▶ [Task requirements] For the word "agent", search the records and show each line in which it occurs.

▶ [Given information]
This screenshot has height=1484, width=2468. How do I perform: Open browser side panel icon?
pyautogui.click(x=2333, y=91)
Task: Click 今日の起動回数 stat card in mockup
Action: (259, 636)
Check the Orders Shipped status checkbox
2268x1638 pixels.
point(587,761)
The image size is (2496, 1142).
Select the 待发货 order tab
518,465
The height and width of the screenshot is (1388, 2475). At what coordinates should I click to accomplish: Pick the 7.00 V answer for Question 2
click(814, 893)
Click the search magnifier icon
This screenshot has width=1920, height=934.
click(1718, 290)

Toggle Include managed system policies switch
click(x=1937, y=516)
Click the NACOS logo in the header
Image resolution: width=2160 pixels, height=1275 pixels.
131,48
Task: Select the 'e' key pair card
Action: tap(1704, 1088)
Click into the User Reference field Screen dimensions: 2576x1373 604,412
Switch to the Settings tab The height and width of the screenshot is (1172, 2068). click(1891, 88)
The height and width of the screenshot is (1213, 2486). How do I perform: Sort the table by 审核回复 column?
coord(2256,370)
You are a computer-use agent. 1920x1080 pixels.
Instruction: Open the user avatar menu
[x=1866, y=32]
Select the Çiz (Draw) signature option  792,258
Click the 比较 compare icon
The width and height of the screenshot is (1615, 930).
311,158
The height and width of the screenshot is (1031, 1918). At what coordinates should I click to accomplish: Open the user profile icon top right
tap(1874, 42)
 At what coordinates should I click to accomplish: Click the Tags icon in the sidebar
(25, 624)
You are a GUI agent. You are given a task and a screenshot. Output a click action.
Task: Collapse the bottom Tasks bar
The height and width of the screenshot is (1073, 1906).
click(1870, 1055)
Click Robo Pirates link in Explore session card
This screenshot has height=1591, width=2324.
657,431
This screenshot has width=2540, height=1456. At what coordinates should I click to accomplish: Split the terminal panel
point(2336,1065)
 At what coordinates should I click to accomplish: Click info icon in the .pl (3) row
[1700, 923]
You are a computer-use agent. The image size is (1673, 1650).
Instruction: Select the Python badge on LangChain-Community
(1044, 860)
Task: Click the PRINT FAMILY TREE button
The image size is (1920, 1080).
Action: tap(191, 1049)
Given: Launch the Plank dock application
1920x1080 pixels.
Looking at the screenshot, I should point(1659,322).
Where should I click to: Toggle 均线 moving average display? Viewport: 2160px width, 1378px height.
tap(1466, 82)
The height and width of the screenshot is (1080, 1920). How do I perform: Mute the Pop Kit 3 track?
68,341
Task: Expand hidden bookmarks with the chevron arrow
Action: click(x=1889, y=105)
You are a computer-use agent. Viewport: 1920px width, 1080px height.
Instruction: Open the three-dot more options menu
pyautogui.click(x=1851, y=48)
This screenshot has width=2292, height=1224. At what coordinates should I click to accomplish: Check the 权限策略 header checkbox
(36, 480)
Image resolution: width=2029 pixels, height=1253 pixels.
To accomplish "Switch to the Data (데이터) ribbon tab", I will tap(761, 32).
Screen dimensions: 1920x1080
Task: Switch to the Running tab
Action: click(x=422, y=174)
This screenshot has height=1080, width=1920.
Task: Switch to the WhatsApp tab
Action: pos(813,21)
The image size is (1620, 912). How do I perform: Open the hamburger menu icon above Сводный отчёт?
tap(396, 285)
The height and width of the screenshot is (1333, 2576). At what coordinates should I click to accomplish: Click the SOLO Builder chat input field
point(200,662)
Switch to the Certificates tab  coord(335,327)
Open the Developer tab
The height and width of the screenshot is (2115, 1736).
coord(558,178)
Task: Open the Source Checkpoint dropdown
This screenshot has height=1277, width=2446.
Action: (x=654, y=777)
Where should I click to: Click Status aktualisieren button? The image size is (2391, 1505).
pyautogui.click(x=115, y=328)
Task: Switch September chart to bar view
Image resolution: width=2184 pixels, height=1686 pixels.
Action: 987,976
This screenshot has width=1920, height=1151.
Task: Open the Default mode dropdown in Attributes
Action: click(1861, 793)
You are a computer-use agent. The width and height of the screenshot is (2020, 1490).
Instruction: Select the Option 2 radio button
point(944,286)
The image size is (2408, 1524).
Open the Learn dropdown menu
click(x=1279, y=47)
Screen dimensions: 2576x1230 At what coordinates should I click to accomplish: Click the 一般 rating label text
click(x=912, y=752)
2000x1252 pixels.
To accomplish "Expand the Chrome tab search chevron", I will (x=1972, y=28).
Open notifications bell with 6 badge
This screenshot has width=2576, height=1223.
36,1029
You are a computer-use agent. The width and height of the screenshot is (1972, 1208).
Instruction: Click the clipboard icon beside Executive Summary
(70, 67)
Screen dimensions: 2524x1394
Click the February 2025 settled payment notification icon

▶ [Solution to this problem]
You are a computer-use agent. 1920x1080 pixels.
You are a GUI agent. You are given a task and a screenshot. Output a click action.
You are a computer-use agent. The image size is (1673, 1650).
You are a computer-use agent. Viewport: 1920px width, 1080px height.
You are a computer-use agent. The width and height of the screenshot is (2020, 1490).
You are a computer-use agent. The width and height of the screenshot is (1972, 1208).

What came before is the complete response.